Fear of falling made my muscles tense

and this interfered with the crucial information

they were providing to my brain.

A psychological fear has produced a very real physical response.

I'm frozen again.

So this proprioceptive sense is really important.

Yeah, proprioception is measuring these minute changes all the time

and feeding that information into the brain.

The brain uses that information to contract the muscles

and that interaction is maintaining balance.

And it's what makes us able to actually stand upright.

Yes, and I still find it so amazing that, standing still,

all this is going on all the time and we barely realise it.

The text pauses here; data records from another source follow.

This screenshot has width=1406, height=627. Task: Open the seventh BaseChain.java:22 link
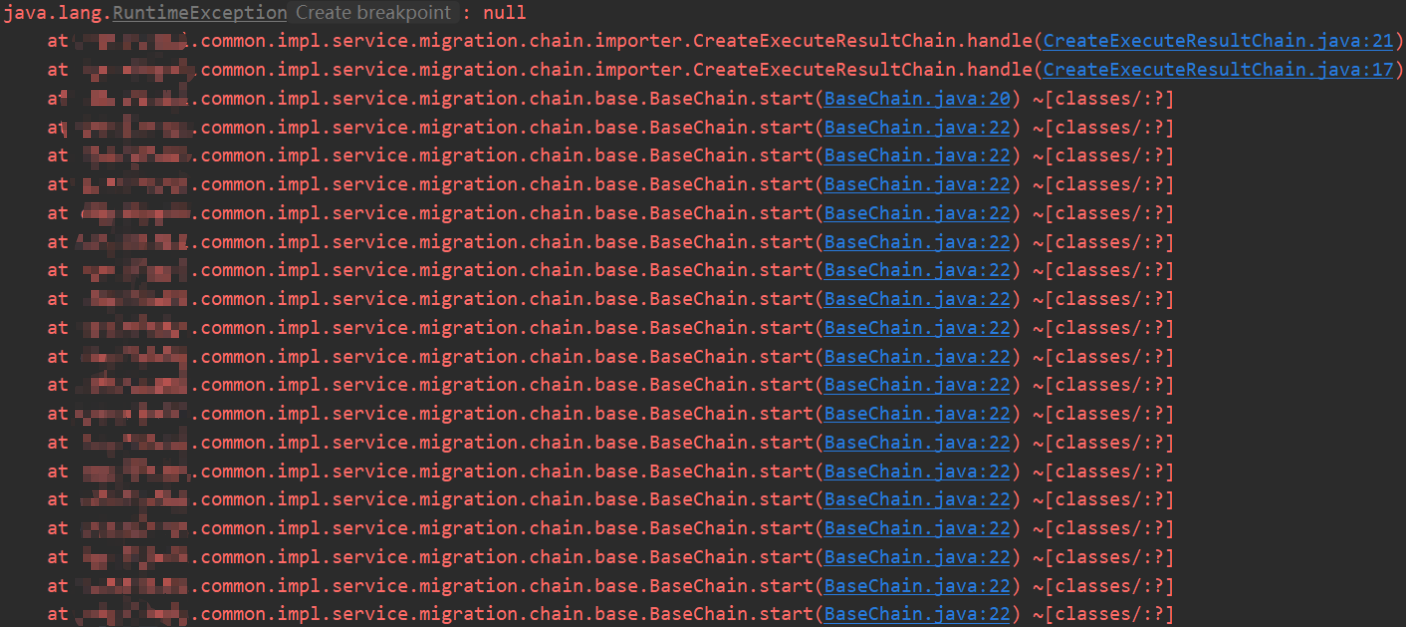tap(918, 299)
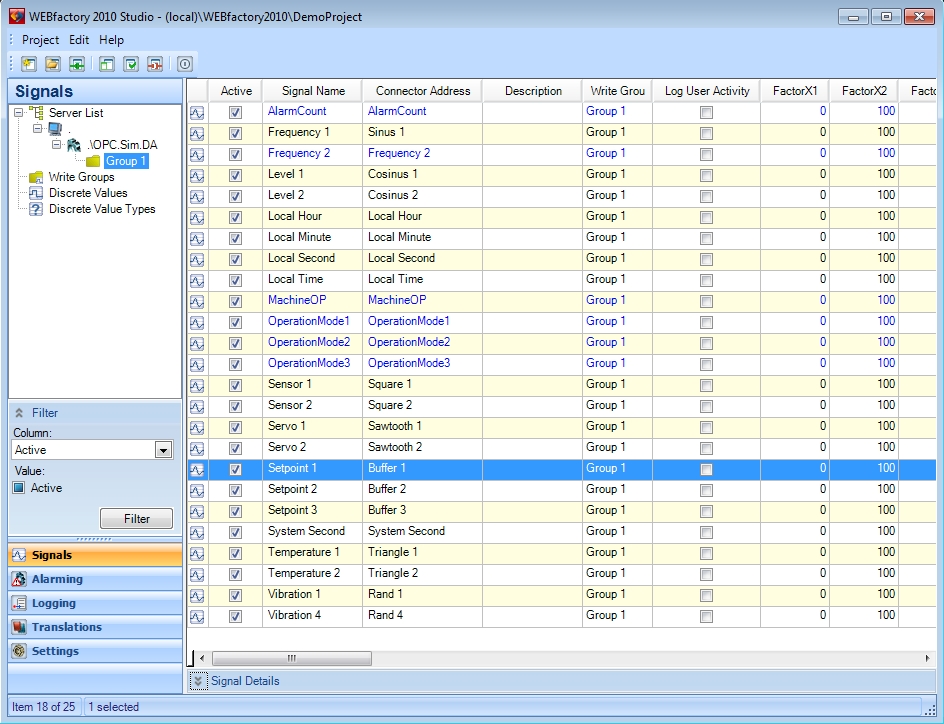Click the green checkmark toolbar icon
The image size is (944, 724).
(131, 64)
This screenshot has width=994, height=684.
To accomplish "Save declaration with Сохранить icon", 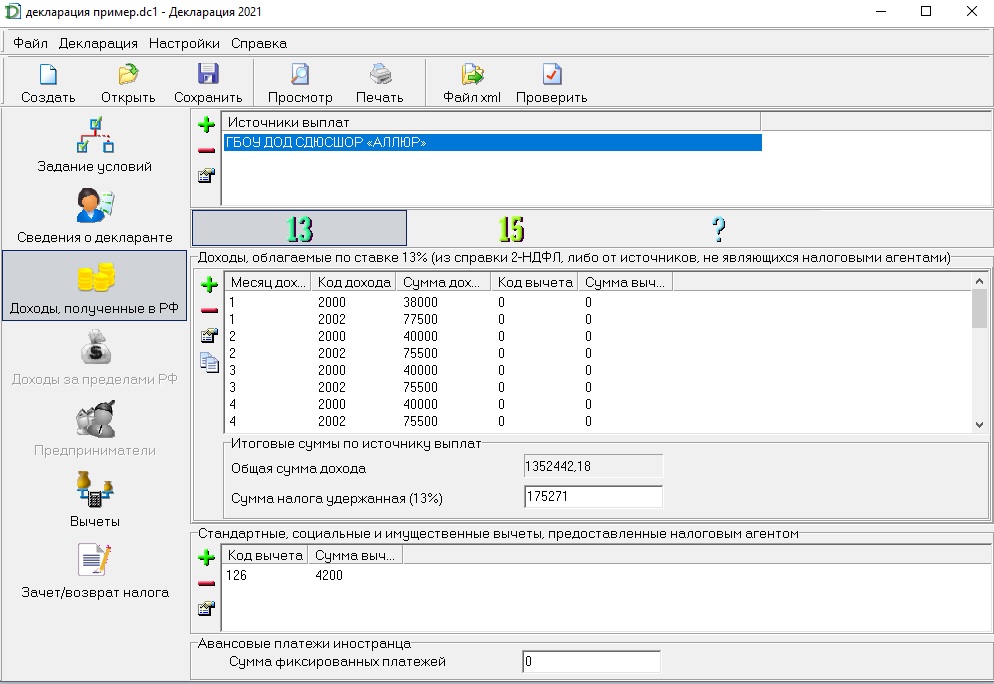I will pos(208,82).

So even standing still, the muscles in our foot and calf

are making constant minute changes

just to keep us upright.

And as they do this, those muscles provide our brain

with essential information to help us balance.

Our feet really are remarkable.

They're sensitive enough to gather information

about the world around us

and yet strong enough to bear all that weight pressing down on them.

Yet we're hardly even aware of the complex interactions

that go on between our feet and our brain

that allow us to perform the everyday act of walking.

Most of us take thousands of steps every day.

And every step is possible only thanks

to the elegant and intricate mechanisms within our feet.

I've been astonished by the complex interplay

between all the different parts of the foot

coming together that allow us to walk, run and jump.

Our dissections of a human hand and foot

have revealed the natural engineering

that allows us to perform tasks we take for granted.

Dissecting a hand, I saw the intricate machinery

that gives us a unique combination of power and precision.

And in our foot dissection, I've seen the complex mechanisms

that allow our feet to be so adaptable -

the outer layers that combine protection and sensitivity,

muscles that provide balance and power...

..ligaments that allow our feet to be both flexible and rigid...

..and I've seen the ingenious structures that recycle energy

with every single step we take.

Dissecting hands and feet,

I've certainly gained a new respect for the extremities of my limbs

and they've caused me to think again about what it is to be human.